====== Given data ======

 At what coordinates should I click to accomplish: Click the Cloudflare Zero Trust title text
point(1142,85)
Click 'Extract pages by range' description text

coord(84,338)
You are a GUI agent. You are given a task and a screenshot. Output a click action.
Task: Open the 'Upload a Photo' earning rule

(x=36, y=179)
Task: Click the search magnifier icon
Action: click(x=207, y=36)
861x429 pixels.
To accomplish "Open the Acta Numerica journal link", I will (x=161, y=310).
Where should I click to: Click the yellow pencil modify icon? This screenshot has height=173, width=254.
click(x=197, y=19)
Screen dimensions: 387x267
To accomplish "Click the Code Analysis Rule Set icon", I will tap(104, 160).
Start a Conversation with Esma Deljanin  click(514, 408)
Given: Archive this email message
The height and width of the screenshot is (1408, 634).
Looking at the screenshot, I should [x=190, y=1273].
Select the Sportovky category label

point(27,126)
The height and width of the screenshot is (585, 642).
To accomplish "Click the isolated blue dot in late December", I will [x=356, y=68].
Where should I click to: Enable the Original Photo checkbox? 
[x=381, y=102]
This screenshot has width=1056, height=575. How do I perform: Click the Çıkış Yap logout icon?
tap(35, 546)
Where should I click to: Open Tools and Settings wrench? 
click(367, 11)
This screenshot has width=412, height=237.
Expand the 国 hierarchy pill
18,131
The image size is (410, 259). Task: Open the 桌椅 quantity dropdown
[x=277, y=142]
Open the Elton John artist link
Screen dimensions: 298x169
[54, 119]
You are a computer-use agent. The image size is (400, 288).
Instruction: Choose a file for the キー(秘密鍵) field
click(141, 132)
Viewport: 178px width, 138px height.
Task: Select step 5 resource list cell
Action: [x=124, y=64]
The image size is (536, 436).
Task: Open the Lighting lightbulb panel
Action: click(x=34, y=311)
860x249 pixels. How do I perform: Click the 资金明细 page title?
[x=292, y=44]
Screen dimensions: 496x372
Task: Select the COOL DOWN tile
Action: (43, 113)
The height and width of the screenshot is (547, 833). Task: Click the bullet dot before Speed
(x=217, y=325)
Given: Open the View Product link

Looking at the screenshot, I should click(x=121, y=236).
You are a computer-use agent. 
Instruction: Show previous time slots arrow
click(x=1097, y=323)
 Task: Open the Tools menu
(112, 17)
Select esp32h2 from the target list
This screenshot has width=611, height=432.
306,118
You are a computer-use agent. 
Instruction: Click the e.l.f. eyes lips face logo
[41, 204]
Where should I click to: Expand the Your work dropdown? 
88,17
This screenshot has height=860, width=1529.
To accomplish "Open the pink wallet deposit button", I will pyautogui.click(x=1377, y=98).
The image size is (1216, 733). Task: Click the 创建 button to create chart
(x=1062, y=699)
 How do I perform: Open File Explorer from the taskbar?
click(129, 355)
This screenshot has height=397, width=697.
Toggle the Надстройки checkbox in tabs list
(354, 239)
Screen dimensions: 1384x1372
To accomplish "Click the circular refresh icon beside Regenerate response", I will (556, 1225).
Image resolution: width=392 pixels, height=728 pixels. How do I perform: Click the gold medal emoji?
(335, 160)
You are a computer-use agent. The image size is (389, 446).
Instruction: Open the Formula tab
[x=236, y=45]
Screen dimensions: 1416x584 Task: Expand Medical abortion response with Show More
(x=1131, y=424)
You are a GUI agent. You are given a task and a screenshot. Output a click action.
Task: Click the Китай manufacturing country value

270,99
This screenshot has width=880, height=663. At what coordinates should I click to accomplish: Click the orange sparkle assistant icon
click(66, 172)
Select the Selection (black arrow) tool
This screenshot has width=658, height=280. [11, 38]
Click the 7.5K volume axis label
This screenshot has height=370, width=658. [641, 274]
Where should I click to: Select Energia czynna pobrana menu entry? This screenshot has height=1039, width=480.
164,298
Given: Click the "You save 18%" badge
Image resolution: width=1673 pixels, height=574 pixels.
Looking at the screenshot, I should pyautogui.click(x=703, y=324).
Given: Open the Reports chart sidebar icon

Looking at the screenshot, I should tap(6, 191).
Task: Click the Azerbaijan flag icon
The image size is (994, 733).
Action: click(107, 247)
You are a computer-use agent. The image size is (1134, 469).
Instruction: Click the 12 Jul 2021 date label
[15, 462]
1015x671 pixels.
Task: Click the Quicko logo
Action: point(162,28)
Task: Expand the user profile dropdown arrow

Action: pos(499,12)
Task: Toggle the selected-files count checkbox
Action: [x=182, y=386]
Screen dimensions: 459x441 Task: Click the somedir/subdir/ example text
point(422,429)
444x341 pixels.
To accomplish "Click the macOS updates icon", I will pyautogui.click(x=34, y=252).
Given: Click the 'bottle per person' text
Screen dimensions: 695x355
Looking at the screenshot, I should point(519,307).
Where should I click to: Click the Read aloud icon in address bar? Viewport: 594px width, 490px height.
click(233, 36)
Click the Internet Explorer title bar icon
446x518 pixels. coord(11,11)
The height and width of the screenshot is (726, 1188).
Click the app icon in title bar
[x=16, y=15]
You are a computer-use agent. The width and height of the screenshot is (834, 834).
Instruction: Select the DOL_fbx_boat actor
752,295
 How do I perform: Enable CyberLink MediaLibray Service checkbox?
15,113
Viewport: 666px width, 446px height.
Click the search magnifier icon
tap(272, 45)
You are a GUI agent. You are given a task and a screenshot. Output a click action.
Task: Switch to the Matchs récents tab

======

Restate the data above word for word.

 At what coordinates should I click to accomplish: Click the Cloudflare Zero Trust title text
point(1142,85)
Click 'Extract pages by range' description text

coord(84,338)
You are a GUI agent. You are given a task and a screenshot. Output a click action.
Task: Open the 'Upload a Photo' earning rule

(x=36, y=179)
Task: Click the search magnifier icon
Action: click(x=207, y=36)
861x429 pixels.
To accomplish "Open the Acta Numerica journal link", I will (x=161, y=310).
Where should I click to: Click the yellow pencil modify icon? This screenshot has height=173, width=254.
click(x=197, y=19)
Screen dimensions: 387x267
To accomplish "Click the Code Analysis Rule Set icon", I will tap(104, 160).
Start a Conversation with Esma Deljanin  click(514, 408)
Given: Archive this email message
The height and width of the screenshot is (1408, 634).
Looking at the screenshot, I should [x=190, y=1273].
Select the Sportovky category label

point(27,126)
The height and width of the screenshot is (585, 642).
To accomplish "Click the isolated blue dot in late December", I will [x=356, y=68].
Where should I click to: Enable the Original Photo checkbox? 
[x=381, y=102]
This screenshot has width=1056, height=575. How do I perform: Click the Çıkış Yap logout icon?
tap(35, 546)
Where should I click to: Open Tools and Settings wrench? 
click(367, 11)
This screenshot has width=412, height=237.
Expand the 国 hierarchy pill
18,131
The image size is (410, 259). Task: Open the 桌椅 quantity dropdown
[x=277, y=142]
Open the Elton John artist link
Screen dimensions: 298x169
[54, 119]
You are a computer-use agent. The image size is (400, 288).
Instruction: Choose a file for the キー(秘密鍵) field
click(141, 132)
Viewport: 178px width, 138px height.
Task: Select step 5 resource list cell
Action: [x=124, y=64]
The image size is (536, 436).
Task: Open the Lighting lightbulb panel
Action: click(x=34, y=311)
860x249 pixels. How do I perform: Click the 资金明细 page title?
[x=292, y=44]
Screen dimensions: 496x372
Task: Select the COOL DOWN tile
Action: (43, 113)
The height and width of the screenshot is (547, 833). Task: Click the bullet dot before Speed
(x=217, y=325)
Given: Open the View Product link

Looking at the screenshot, I should click(x=121, y=236).
You are a computer-use agent. 
Instruction: Show previous time slots arrow
click(x=1097, y=323)
 Task: Open the Tools menu
(112, 17)
Select esp32h2 from the target list
This screenshot has width=611, height=432.
306,118
You are a computer-use agent. 
Instruction: Click the e.l.f. eyes lips face logo
[41, 204]
Where should I click to: Expand the Your work dropdown? 
88,17
This screenshot has height=860, width=1529.
To accomplish "Open the pink wallet deposit button", I will pyautogui.click(x=1377, y=98).
The image size is (1216, 733). Task: Click the 创建 button to create chart
(x=1062, y=699)
 How do I perform: Open File Explorer from the taskbar?
click(129, 355)
This screenshot has height=397, width=697.
Toggle the Надстройки checkbox in tabs list
(354, 239)
Screen dimensions: 1384x1372
To accomplish "Click the circular refresh icon beside Regenerate response", I will (556, 1225).
Image resolution: width=392 pixels, height=728 pixels. How do I perform: Click the gold medal emoji?
(335, 160)
You are a computer-use agent. The image size is (389, 446).
Instruction: Open the Formula tab
[x=236, y=45]
Screen dimensions: 1416x584 Task: Expand Medical abortion response with Show More
(x=1131, y=424)
You are a GUI agent. You are given a task and a screenshot. Output a click action.
Task: Click the Китай manufacturing country value

270,99
This screenshot has width=880, height=663. At what coordinates should I click to accomplish: Click the orange sparkle assistant icon
click(66, 172)
Select the Selection (black arrow) tool
This screenshot has width=658, height=280. [11, 38]
Click the 7.5K volume axis label
This screenshot has height=370, width=658. [641, 274]
Where should I click to: Select Energia czynna pobrana menu entry? This screenshot has height=1039, width=480.
164,298
Given: Click the "You save 18%" badge
Image resolution: width=1673 pixels, height=574 pixels.
Looking at the screenshot, I should pyautogui.click(x=703, y=324).
Given: Open the Reports chart sidebar icon

Looking at the screenshot, I should tap(6, 191).
Task: Click the Azerbaijan flag icon
The image size is (994, 733).
Action: click(107, 247)
You are a computer-use agent. The image size is (1134, 469).
Instruction: Click the 12 Jul 2021 date label
[15, 462]
1015x671 pixels.
Task: Click the Quicko logo
Action: point(162,28)
Task: Expand the user profile dropdown arrow

Action: pos(499,12)
Task: Toggle the selected-files count checkbox
Action: [x=182, y=386]
Screen dimensions: 459x441 Task: Click the somedir/subdir/ example text
point(422,429)
444x341 pixels.
To accomplish "Click the macOS updates icon", I will pyautogui.click(x=34, y=252).
Given: Click the 'bottle per person' text
Screen dimensions: 695x355
Looking at the screenshot, I should point(519,307).
Where should I click to: Click the Read aloud icon in address bar? Viewport: 594px width, 490px height.
click(233, 36)
Click the Internet Explorer title bar icon
446x518 pixels. coord(11,11)
The height and width of the screenshot is (726, 1188).
Click the app icon in title bar
[x=16, y=15]
You are a computer-use agent. The width and height of the screenshot is (834, 834).
Instruction: Select the DOL_fbx_boat actor
752,295
 How do I perform: Enable CyberLink MediaLibray Service checkbox?
15,113
Viewport: 666px width, 446px height.
Click the search magnifier icon
tap(272, 45)
You are a GUI agent. You are given a task and a screenshot. Output a click action.
Task: Switch to the Matchs récents tab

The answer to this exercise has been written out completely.